SOUTAMÉRICA
Na América do Diabo
brilha a lua,
inocente e bela
sem saber que a espreitam
espanhóis e portugueses
somente por brilhar amarela.
Para trazer Deus aos silvícolas
urgem espadas, algemas, arcabuzes
bestas de todos os tipos.
Cortez, Pizarro e outras delas,
com a empunhadura em cruz
das lâminas afiadas
esfolam ouro nas peles que, dignas,
postaram-se contra a fidalguia esparolada
dos cristãos que movem cruzadas
ocultando ouro na fé, esmeralda e muita prata.
Em busca do Eldorado
devastaram Potosí, Montezuma
Ouro Preto.
Venceu os índios o deslumbro,
não a força ou medo.
A América do demo propiciou,
com sua riqueza,
o requinte das realezas,
que se reerguessem reinos falidos
à custa do negro e do índio.
Contraste que emociona o esteta:
a morenez do índio
o negrume do preto
as pepitas amarelas
que guardava o chão
florindo sobre a terra
riqueza de aluvião.
América, açúcar preparando
ouro.
Negro cativo, índio massacrado,
ouro.
Ouro abrindo as portas do céu expansionista
financiando grandes conquistas.
Acumulado na matriz
gera empresas, centros urbanos
Hércules de potentíssimos neurônios
restando a América do abandono.
A América do inferno
Édem terrestre de outrora
esburacada, vazia, destripada,
assesta seus milhões de famintos
contra a América do sonho
que, herdeira protestante da crueldade cristã espanhola,
Escraviza, dizima, espezinha
impera, destrói e desola.
A América, herdeira de Espanha e Portugal,
ensarilha suas baionetas úmidas
arma seus soldados comerciantes
com desprezo por quem não lhe é igual.
Da América do sacrifício
ouve-se a voz do índio:
‘Pai de todos os pobres, de todos
os miseráveis e desvalidos,
ajudai-me a fugir de Tinta!’
Clama a voz no fundo da mina.
O pai de Todos não escuta clamores,
adormecido no seio Inca.
Mastigando coca, ouvindo tambores,
esqueceu-se dos irmãos da Mita.
‘Pai de todos os tortos, entrevados
e opressados nessa liça,
ajuda a fugir da Mina’’
Clama outra voz no céu de Tinta
Túpac Amaru, para falar aos índios,
necessita de língua, perdida em Wacaypata
necessita da cabeça, em Tinta
do braço direito, em Tungasuca
do esquerdo, em Carabaya
da perna esquerda, em Santa Rosa
da direita, em Livitaca.
Túpac quer seu tronco
lançado em cinzas no Watanay,
quer ouvir seus filhos, enviados
para o lado direito do Pai.
Amaru quer regressar à vida
para tirar de dentro da Mita
seus irmãos que clamam ajuda
contra a força que os escraviza.
Túpac Amaru, sentado no chão batido
de uma tribo no olvido das batalhas
chora em Potosi, Zacatecas, Guanajanauto,
Outo Preto, Colque, Porto, Andacaba, Huanchaca.

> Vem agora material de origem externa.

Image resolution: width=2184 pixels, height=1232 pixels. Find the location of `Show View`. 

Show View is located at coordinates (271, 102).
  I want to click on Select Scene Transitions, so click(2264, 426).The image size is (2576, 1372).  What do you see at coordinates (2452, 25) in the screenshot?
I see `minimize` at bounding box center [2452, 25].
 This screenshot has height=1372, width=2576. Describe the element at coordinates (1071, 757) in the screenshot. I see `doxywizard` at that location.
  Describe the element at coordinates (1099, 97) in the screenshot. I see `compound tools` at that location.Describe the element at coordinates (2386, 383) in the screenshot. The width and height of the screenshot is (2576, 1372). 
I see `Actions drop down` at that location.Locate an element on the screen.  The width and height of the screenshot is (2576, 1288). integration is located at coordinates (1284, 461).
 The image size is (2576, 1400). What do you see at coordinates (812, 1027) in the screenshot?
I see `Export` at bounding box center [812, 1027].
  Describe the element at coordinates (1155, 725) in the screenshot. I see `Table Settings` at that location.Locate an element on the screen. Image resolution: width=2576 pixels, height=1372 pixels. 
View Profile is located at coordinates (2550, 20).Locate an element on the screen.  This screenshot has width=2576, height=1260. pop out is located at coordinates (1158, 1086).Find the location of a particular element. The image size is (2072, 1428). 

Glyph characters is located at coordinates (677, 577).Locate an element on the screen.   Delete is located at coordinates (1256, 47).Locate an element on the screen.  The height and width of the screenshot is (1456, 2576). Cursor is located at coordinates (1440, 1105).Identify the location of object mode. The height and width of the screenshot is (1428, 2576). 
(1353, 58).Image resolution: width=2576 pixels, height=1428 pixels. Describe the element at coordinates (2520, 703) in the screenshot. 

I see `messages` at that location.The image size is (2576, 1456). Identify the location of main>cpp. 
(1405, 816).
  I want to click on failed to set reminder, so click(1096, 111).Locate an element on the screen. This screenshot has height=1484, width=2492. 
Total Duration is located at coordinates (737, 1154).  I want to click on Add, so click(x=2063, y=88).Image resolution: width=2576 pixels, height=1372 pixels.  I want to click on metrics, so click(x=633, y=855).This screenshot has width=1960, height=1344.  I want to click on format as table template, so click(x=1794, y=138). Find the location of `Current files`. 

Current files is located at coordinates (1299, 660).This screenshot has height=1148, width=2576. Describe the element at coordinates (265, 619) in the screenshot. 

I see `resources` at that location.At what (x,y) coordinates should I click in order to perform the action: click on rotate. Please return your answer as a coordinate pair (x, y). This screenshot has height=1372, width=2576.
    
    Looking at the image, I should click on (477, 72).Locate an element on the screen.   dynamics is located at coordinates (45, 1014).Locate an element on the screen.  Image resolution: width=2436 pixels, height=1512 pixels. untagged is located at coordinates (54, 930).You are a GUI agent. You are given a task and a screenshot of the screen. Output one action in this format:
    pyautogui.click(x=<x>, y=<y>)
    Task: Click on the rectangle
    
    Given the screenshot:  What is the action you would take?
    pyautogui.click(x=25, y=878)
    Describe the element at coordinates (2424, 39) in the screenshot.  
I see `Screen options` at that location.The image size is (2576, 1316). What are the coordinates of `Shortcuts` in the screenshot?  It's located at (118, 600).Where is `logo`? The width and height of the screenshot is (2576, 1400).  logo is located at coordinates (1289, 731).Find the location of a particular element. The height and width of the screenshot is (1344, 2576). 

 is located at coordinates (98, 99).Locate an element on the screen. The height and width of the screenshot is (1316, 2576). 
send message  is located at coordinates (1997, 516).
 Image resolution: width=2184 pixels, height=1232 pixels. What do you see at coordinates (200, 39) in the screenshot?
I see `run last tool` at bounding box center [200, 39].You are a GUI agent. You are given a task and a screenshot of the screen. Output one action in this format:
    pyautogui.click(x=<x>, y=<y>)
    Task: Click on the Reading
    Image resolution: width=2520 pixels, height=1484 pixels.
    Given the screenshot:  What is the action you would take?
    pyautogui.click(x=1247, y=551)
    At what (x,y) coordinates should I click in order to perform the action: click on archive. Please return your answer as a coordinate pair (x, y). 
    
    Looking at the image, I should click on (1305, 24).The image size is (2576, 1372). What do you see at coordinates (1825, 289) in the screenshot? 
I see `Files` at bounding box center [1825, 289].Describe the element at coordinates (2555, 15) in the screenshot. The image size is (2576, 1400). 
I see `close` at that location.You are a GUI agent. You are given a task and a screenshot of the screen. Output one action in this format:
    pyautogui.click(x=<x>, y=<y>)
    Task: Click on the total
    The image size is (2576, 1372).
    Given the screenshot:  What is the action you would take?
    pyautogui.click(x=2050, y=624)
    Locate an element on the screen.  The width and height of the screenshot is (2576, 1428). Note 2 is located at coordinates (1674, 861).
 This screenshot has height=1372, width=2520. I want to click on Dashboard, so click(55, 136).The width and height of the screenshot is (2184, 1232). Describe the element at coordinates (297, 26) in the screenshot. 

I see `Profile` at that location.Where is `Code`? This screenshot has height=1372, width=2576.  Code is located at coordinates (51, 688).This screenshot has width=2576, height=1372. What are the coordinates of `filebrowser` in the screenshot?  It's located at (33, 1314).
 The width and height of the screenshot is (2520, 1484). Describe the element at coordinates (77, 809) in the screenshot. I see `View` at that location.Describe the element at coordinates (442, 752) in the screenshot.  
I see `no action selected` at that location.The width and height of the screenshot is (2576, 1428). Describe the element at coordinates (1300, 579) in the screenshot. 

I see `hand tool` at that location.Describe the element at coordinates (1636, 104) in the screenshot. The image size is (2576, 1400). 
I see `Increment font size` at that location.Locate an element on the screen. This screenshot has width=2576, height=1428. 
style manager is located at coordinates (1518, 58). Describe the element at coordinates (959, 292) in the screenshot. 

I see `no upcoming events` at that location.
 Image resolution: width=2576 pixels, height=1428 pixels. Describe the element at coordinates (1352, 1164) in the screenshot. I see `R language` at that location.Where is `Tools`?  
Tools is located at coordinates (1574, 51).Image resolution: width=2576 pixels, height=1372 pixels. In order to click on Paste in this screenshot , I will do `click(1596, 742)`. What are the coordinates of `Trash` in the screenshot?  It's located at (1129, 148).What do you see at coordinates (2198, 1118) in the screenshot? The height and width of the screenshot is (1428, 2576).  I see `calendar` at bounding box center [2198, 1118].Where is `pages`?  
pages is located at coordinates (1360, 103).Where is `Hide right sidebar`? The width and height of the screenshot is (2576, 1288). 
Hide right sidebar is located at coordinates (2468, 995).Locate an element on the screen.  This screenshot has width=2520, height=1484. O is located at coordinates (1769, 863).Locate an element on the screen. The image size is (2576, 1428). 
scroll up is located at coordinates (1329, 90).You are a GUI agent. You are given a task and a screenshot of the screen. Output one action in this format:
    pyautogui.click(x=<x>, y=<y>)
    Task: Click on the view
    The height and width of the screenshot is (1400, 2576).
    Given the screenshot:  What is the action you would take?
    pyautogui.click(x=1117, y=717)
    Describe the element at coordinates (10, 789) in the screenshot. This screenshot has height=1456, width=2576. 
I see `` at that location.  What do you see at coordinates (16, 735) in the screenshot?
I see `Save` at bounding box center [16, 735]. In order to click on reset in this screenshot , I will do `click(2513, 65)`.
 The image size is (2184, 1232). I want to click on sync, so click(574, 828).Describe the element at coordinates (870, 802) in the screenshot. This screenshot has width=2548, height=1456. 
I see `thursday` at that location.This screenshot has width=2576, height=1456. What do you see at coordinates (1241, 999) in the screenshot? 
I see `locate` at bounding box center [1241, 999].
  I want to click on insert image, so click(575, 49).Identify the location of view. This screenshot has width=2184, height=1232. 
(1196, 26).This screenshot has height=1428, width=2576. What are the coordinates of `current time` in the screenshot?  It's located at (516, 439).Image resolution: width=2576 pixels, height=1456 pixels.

Cura as feridas gangrenadas
de Atahualpa, do Caribe, dos Maias,
Tenochtitlán, Cajamarca,
Cuzco, Cuauhtémoc, Guatemala.
Observa, com olhos sulfurados,
Colombo, Fernão Cortez, Pedro de Alvarado,
fere, com mágoa, a lembrança do
Criador de porcos, Don Pizarro.
’Ó Pai de todos os mendigos,
inimigo dos dueños de la tierra,
ajudai-me a fugir dessa América!’
Gane uma voz no sétimo inferno da Mita
com os pulmões endurecidos de sílica
Túpac Amaru, sem lágrimas ou ferocidade,
abre seus braços de morto que dão a única fuga
abrigando, em sua redoma, os irmãos da Mita
que rapidamente ascendem aos céus de Tinta.
Os índios centro-sul americanos
acolhem-se na morte aos braços da liberdade.